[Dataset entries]

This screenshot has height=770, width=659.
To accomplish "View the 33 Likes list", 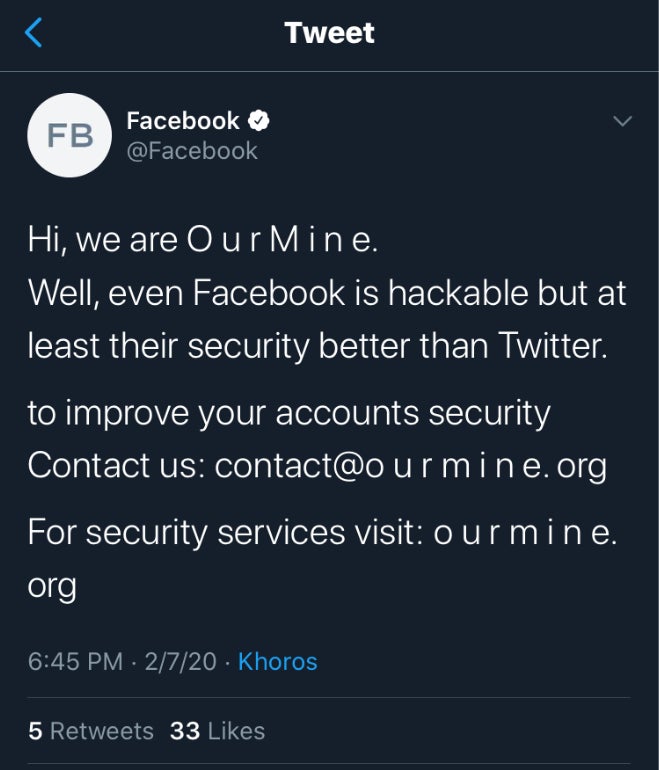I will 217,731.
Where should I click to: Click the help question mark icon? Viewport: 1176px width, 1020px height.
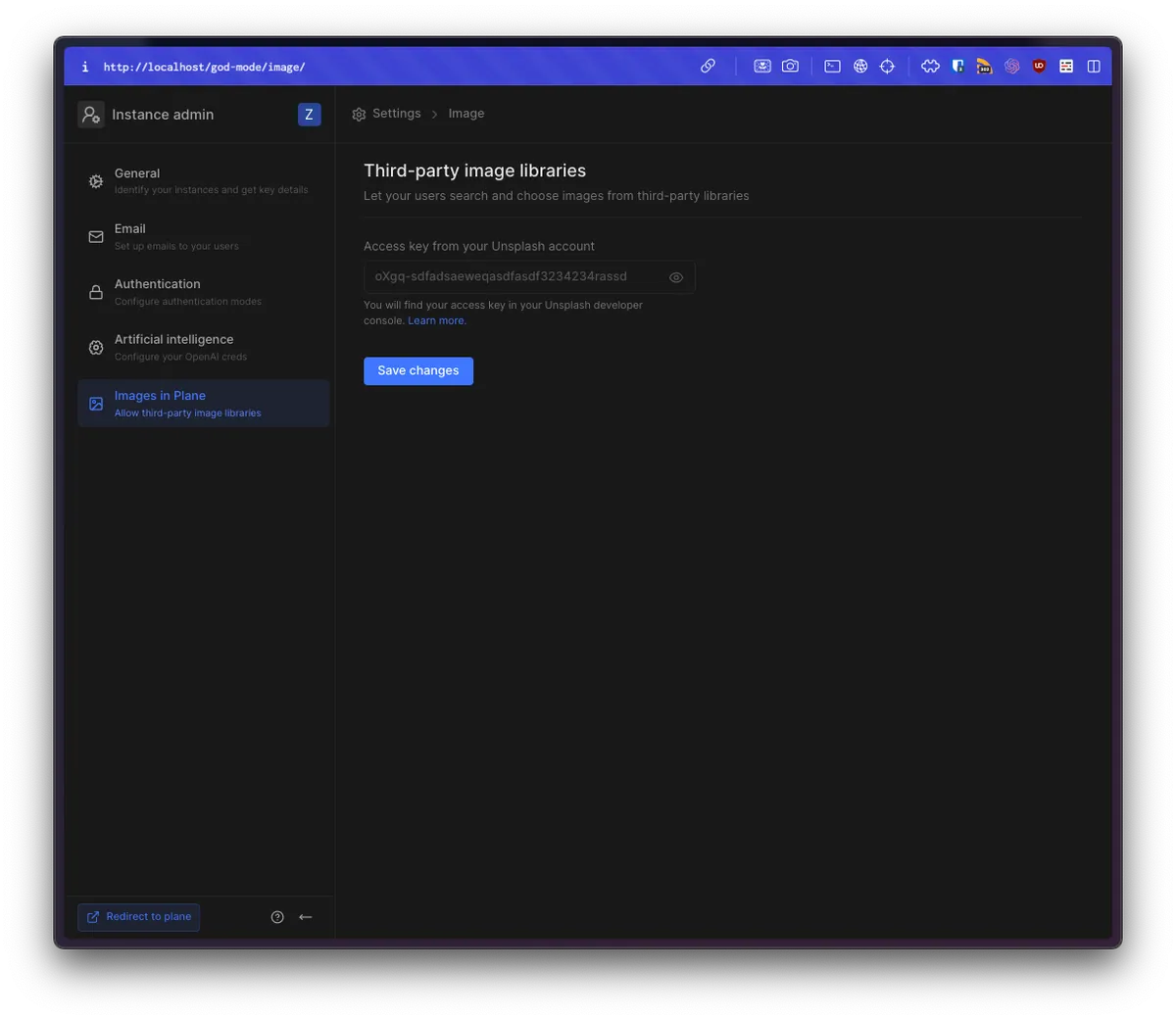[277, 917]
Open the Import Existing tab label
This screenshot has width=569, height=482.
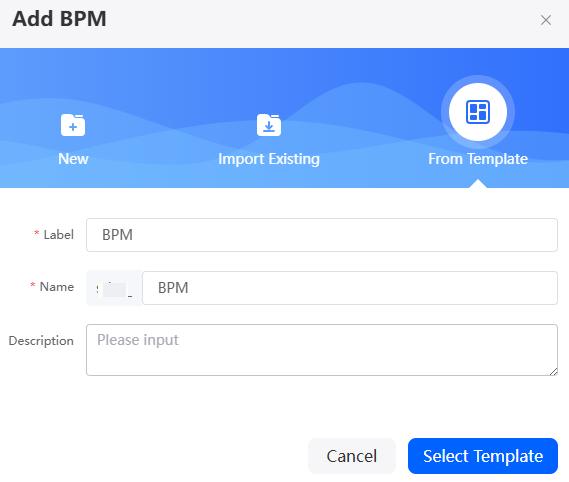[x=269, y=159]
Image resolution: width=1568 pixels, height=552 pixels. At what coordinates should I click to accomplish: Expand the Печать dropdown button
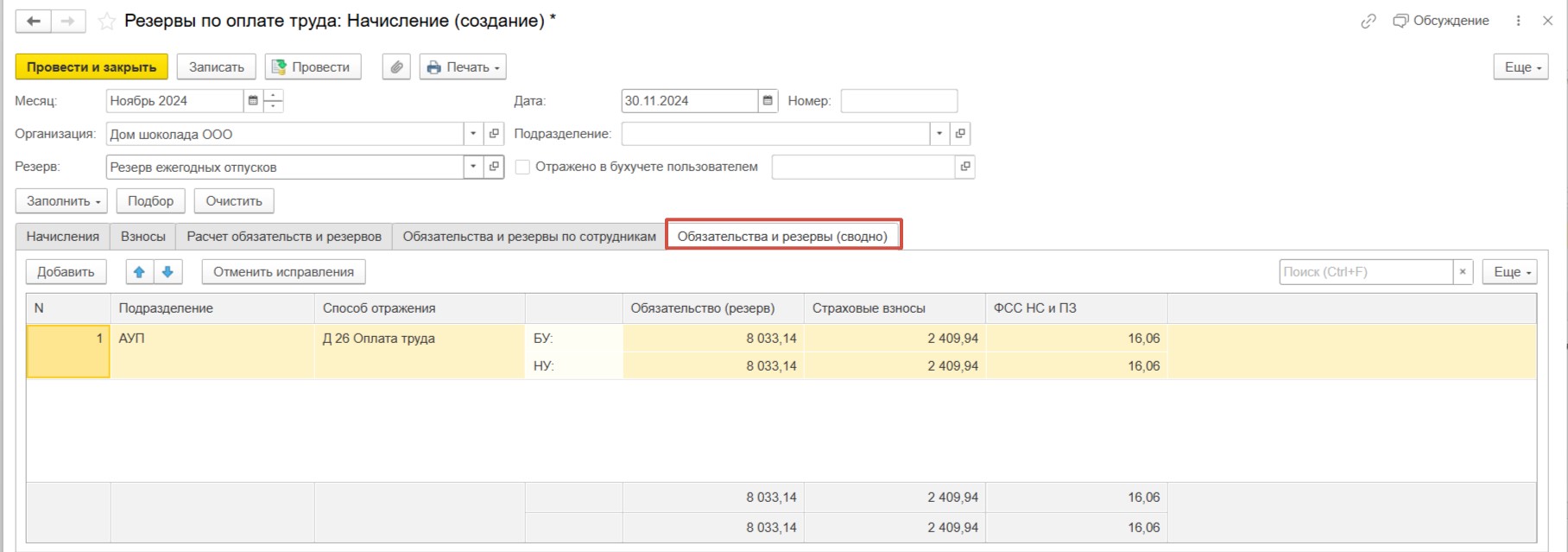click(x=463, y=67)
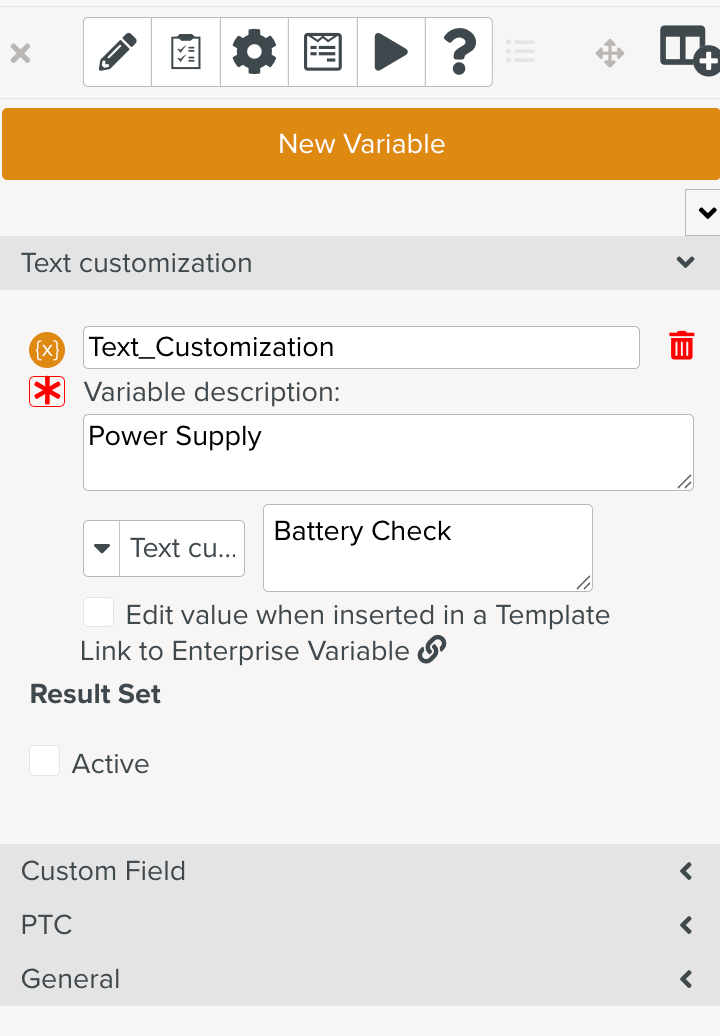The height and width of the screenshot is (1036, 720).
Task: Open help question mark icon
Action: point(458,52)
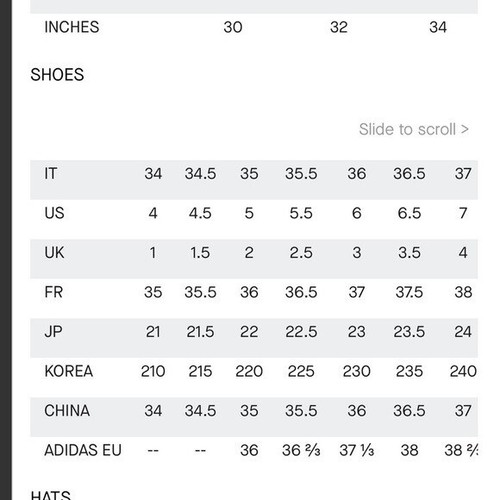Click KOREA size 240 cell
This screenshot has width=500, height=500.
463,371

▸ **Task statement**
With the pictures left out, copy exactly the lines from the one containing "Open the Import Existing tab label" through the last line of the data.

▸ **Answer to this task**
Open the Import Existing tab label
This screenshot has width=569, height=482.
[x=269, y=159]
Image resolution: width=1568 pixels, height=552 pixels. At what coordinates should I click to accomplish: Expand the Печать dropdown button
click(x=463, y=67)
The height and width of the screenshot is (1036, 720).
Task: Open help question mark icon
Action: point(458,52)
Click KOREA size 240 cell
This screenshot has width=500, height=500.
463,371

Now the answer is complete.